> **Screenshot grounding data**
+-------+
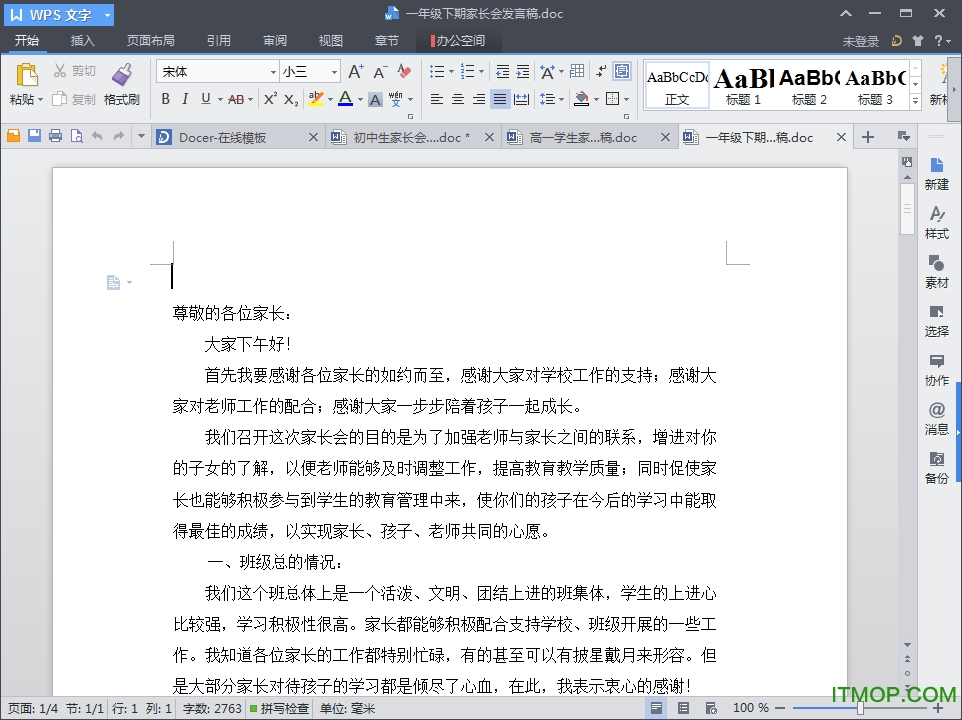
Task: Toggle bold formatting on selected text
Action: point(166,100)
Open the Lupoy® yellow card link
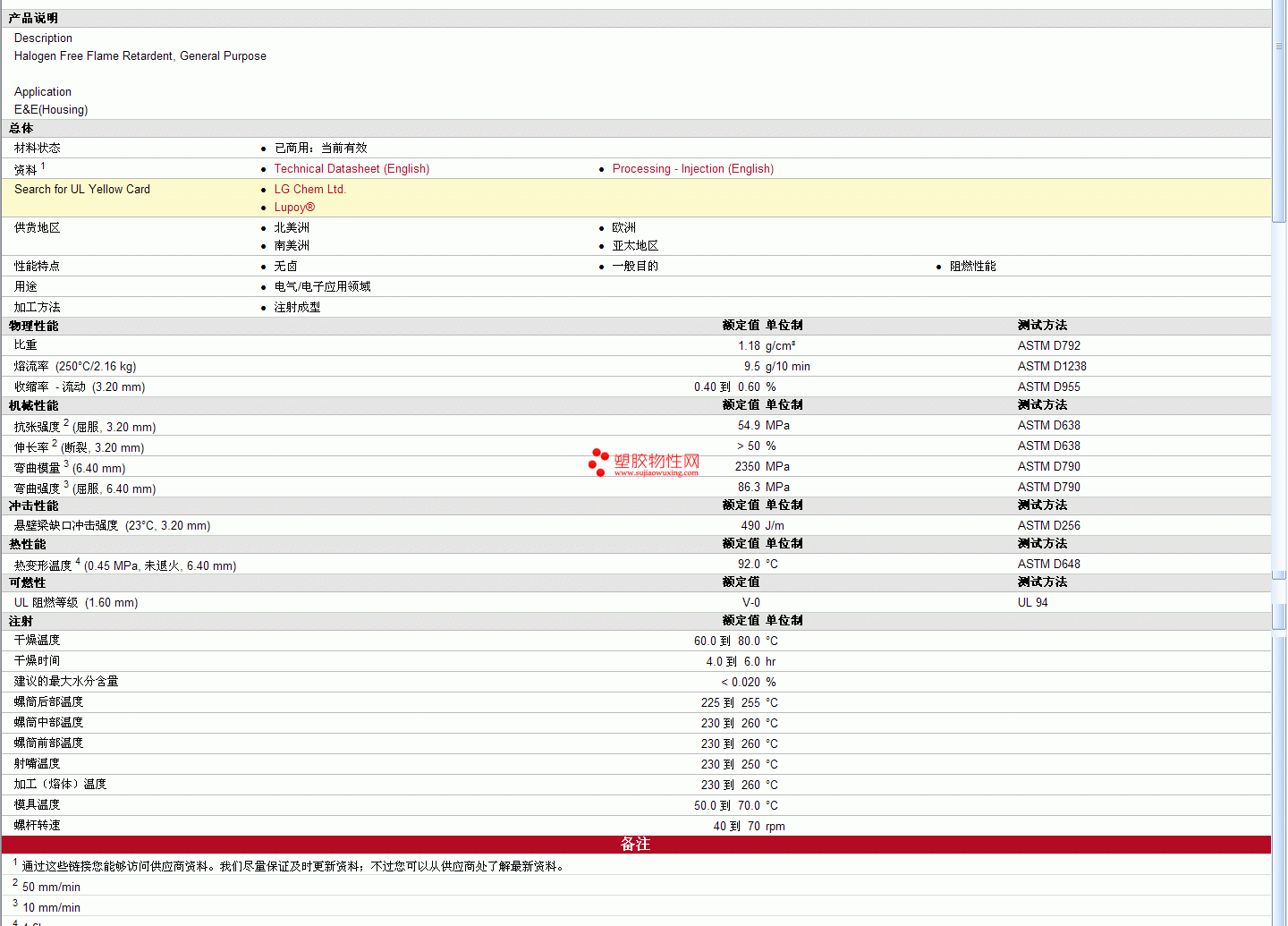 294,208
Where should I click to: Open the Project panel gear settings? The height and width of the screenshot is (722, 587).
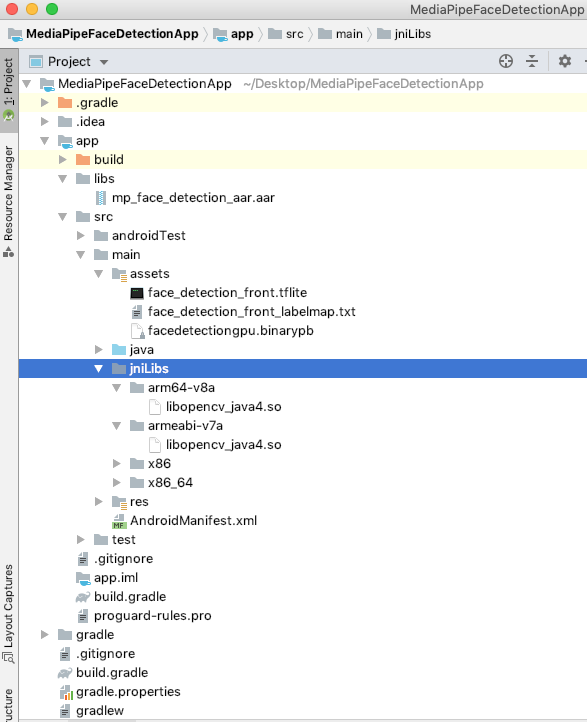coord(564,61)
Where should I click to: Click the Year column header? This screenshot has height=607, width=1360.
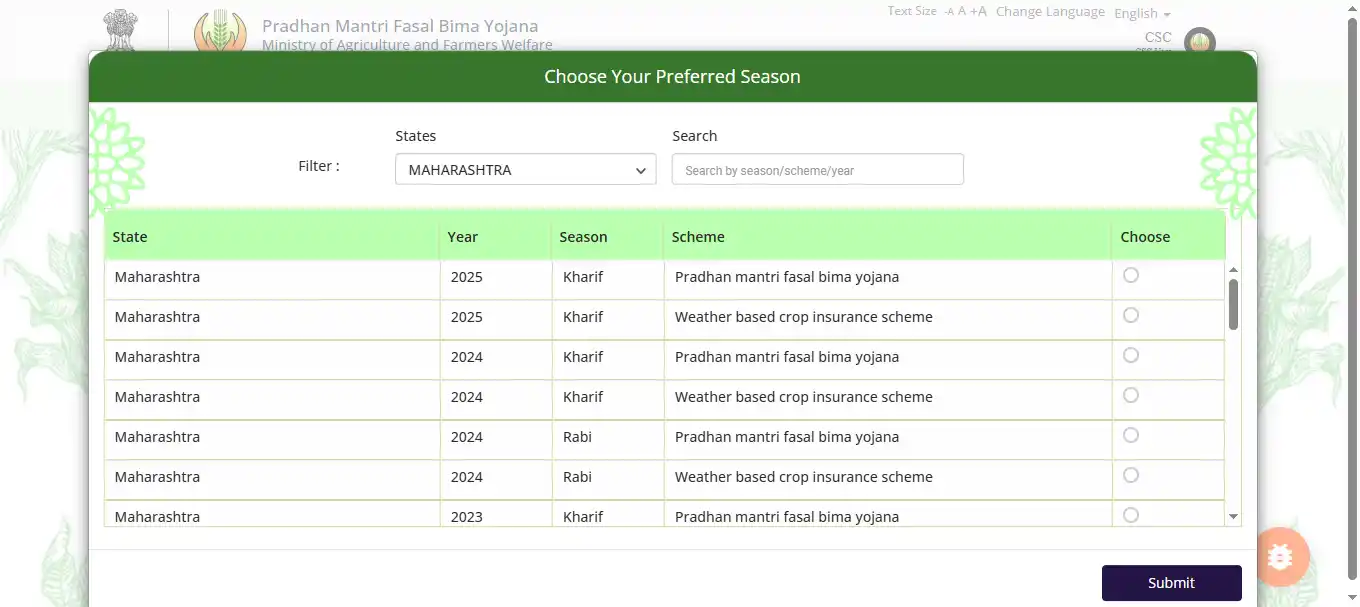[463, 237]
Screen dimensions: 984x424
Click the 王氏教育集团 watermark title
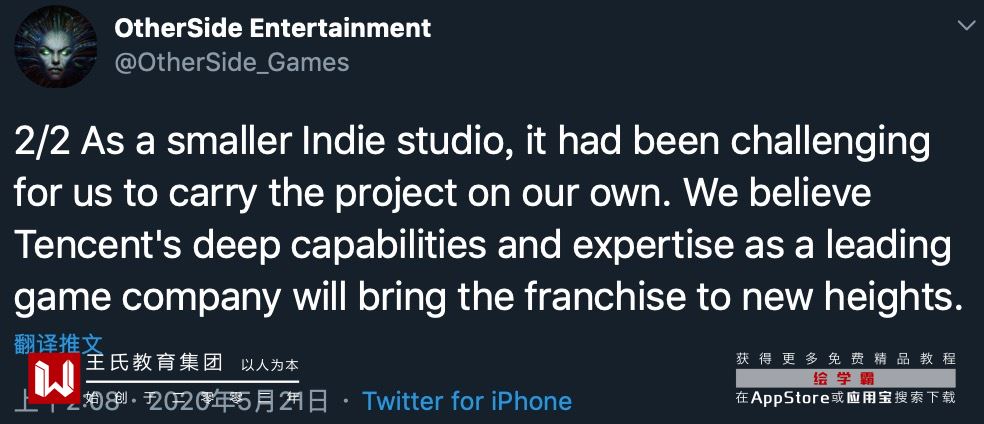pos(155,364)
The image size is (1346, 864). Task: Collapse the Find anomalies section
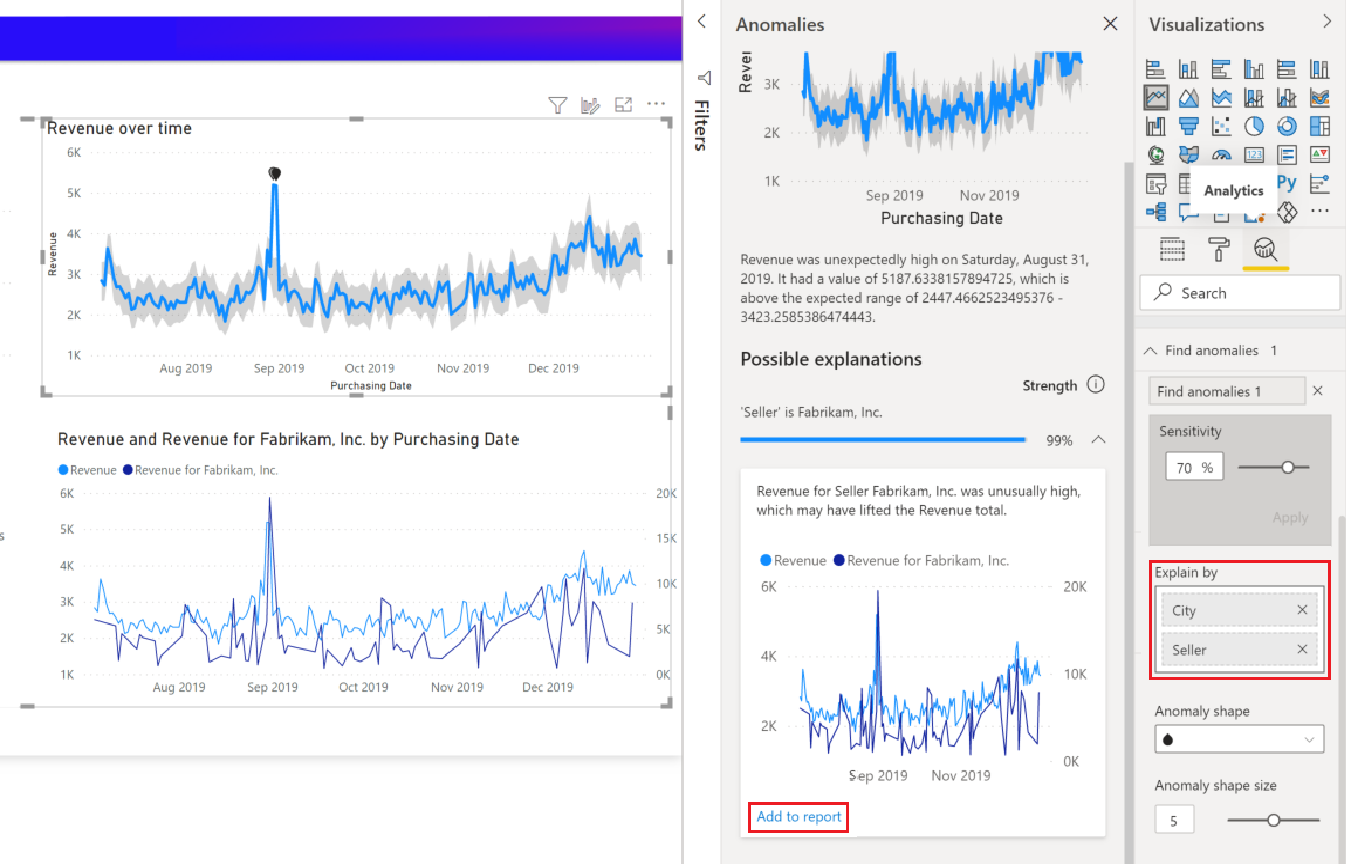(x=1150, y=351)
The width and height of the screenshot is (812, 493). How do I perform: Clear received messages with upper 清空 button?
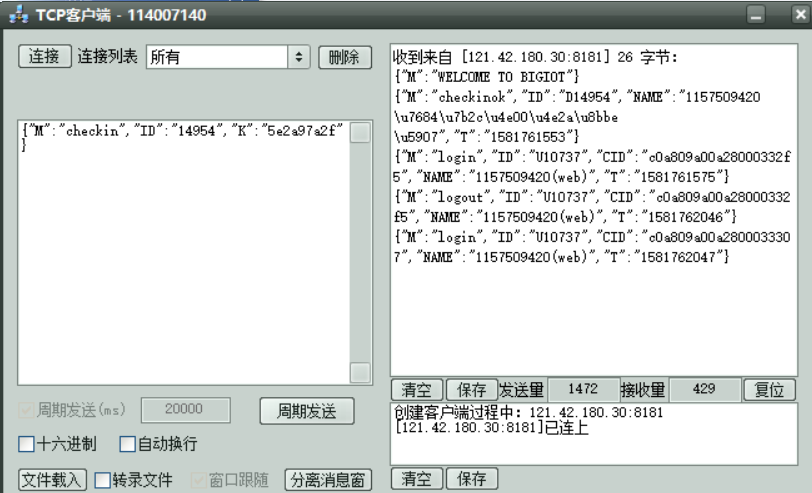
+-------+
> **WORK ITEM**
Each line from the line containing "Open the Lupoy® yellow card link" through the last line above must be written out exactly, and every picture must be omitted.

> **RESULT OF THE TASK**
Open the Lupoy® yellow card link
 294,208
Where should I click to: Open the Project panel gear settings? The height and width of the screenshot is (722, 587).
coord(564,61)
Where should I click to: Click the Year column header? This screenshot has height=607, width=1360.
[463, 237]
Screen dimensions: 984x424
Click the 王氏教育集团 watermark title
pos(155,364)
The image size is (1346, 864). Task: Collapse the Find anomalies section
(x=1150, y=351)
The width and height of the screenshot is (812, 493). How do I perform: Clear received messages with upper 清空 button?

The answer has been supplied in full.